USSR released all the Poles from the work camps in Siberia, and somehow all these people made their way from Siberia to Uzbekistan. I have been told that they travelled by foot, which sounds crazy, but this might be the part of the journey were my grandmother lived by eating grass. (I don't know where this "eating grass" story actually happened, but I remember distinctly my grandmother telling me how terrible it is to live off of grass.)
In Uzbekistan, my grandmother met a teenage boy and his mother, and lived with them in a mud hut. The father had died on the way to Uzbekistan, I believe due to starvation. It was hot and there was not enough food. There were bread lines and people would fight. At this time, the Polish Army in Exile "Anders Army" was formed in from the all of the Polish refugees that had ended up in Uzbekistan. (My grandmother's future husband, my Saba Eliezer, was actually a cavalry officer in this army.)
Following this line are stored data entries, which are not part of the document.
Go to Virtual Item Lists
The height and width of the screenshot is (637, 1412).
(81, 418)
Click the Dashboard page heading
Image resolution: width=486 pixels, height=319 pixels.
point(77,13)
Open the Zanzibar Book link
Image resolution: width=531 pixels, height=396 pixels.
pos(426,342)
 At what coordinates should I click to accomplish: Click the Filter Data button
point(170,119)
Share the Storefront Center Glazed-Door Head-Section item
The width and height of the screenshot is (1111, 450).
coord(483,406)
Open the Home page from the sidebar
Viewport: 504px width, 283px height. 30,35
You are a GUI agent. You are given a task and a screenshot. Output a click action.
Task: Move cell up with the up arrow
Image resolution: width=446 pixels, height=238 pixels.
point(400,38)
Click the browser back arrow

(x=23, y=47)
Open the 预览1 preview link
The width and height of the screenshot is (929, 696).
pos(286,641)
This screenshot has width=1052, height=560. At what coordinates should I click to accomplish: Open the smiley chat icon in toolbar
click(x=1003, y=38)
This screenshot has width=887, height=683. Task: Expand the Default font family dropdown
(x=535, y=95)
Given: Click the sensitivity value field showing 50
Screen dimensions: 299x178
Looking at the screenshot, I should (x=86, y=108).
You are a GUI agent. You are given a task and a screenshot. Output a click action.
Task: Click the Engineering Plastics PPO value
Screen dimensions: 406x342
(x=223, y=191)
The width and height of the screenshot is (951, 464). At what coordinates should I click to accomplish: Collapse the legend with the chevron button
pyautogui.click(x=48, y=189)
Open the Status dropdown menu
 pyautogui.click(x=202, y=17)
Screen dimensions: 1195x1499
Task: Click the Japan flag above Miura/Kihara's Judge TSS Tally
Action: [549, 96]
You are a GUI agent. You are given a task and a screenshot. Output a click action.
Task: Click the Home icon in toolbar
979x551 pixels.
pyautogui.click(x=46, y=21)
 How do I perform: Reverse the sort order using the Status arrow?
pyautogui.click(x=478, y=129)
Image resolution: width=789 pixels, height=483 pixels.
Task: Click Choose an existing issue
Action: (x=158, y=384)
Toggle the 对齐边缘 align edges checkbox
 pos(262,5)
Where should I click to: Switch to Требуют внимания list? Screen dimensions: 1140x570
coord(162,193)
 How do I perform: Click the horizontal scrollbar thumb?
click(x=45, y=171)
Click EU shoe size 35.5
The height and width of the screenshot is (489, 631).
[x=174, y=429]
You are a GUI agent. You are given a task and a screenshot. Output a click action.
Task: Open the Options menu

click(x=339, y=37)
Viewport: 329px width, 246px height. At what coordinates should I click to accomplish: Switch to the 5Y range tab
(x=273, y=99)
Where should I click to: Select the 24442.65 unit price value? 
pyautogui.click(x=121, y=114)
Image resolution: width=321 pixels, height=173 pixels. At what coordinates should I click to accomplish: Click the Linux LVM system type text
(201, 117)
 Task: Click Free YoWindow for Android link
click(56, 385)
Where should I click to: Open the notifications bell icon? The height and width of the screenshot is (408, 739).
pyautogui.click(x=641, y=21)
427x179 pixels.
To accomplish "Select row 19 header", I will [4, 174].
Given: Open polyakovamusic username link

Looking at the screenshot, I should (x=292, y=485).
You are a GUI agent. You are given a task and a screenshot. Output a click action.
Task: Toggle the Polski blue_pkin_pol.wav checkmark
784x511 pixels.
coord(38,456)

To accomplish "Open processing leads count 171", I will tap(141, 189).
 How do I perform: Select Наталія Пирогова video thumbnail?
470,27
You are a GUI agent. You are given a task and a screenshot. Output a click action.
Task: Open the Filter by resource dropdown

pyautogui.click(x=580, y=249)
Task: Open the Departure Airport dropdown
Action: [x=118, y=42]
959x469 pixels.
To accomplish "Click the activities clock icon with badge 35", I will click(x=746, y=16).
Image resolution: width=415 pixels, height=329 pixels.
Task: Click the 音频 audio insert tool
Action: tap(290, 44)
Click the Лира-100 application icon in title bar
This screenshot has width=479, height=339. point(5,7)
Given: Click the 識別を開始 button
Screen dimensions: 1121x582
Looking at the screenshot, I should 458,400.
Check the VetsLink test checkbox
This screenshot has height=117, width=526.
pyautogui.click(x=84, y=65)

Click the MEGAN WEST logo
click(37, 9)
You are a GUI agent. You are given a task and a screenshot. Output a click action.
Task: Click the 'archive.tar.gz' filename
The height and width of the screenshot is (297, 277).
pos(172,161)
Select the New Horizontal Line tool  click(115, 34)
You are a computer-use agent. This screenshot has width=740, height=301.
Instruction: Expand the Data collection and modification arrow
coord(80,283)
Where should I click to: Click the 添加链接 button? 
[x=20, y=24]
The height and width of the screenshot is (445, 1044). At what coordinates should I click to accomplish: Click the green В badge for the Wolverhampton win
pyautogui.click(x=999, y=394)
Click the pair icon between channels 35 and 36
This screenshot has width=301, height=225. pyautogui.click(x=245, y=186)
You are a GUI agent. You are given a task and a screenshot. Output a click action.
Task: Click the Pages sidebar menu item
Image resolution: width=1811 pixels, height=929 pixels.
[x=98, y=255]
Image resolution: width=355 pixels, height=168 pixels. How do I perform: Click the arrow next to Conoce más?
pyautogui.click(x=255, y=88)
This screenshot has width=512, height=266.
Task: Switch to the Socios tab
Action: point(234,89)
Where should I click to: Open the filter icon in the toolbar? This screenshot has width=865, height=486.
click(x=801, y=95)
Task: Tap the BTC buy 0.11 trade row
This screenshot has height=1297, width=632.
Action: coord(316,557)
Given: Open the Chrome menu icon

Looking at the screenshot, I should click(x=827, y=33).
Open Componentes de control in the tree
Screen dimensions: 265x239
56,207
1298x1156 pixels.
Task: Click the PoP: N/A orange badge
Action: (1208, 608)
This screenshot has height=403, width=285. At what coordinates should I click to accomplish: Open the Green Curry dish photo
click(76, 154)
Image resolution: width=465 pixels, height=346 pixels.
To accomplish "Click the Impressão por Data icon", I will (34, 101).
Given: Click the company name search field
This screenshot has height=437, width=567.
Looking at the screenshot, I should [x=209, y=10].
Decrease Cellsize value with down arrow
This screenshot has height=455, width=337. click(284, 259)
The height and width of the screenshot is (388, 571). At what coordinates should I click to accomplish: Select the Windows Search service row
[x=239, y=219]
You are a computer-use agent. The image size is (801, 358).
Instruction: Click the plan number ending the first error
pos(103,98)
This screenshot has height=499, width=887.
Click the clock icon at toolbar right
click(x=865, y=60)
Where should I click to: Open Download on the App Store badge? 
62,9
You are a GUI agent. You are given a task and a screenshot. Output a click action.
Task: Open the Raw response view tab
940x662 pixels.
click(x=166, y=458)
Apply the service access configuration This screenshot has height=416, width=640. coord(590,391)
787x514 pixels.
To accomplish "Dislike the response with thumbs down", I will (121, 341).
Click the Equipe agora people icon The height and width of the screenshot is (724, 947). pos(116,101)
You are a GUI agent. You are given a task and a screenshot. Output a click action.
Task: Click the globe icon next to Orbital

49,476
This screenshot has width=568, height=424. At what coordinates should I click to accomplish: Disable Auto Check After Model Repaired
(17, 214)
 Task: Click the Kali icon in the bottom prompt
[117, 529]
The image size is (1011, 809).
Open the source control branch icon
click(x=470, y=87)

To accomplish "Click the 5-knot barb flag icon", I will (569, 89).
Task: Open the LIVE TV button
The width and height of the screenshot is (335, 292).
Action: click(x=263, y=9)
At some point it was decided that the Polish Army should move from Uzbekistan to Iran. My grandmother was a stowaway that followed this army as it made its way to Iran. I think she rode with another girl friend on the back on an oil tanker. She reaches Iran by November 1942. Lots of Poles died in Iran, but many did fine and ended up staying (which is why you can find good Polish food in Iran).
Now the Jewish Agency arranges to bring some of the Jewish orphan children in Iran to Israel. My grandmother is not a child, is about 20 years old but somehow (I'll never know how) gets herself into this group, "The Teheran Children". It's the first group of Holocaust survivors to arrive in Israel in 1943. They came from Iran on a British ship that went first to Karachi. After two weeks in Karachi, they boarded another British ship that took them to Egypt via Yemen. They were attacked by Japanese torpedoes on the way, but finally they arrived in Eygpt and boarded a train to Israel in February 1943. She was finally safe.
As a final crazy footnote to this story, my other grandmother was one of the Israeli kids waiting at the train station waving flags and welcoming the refugees from Iran.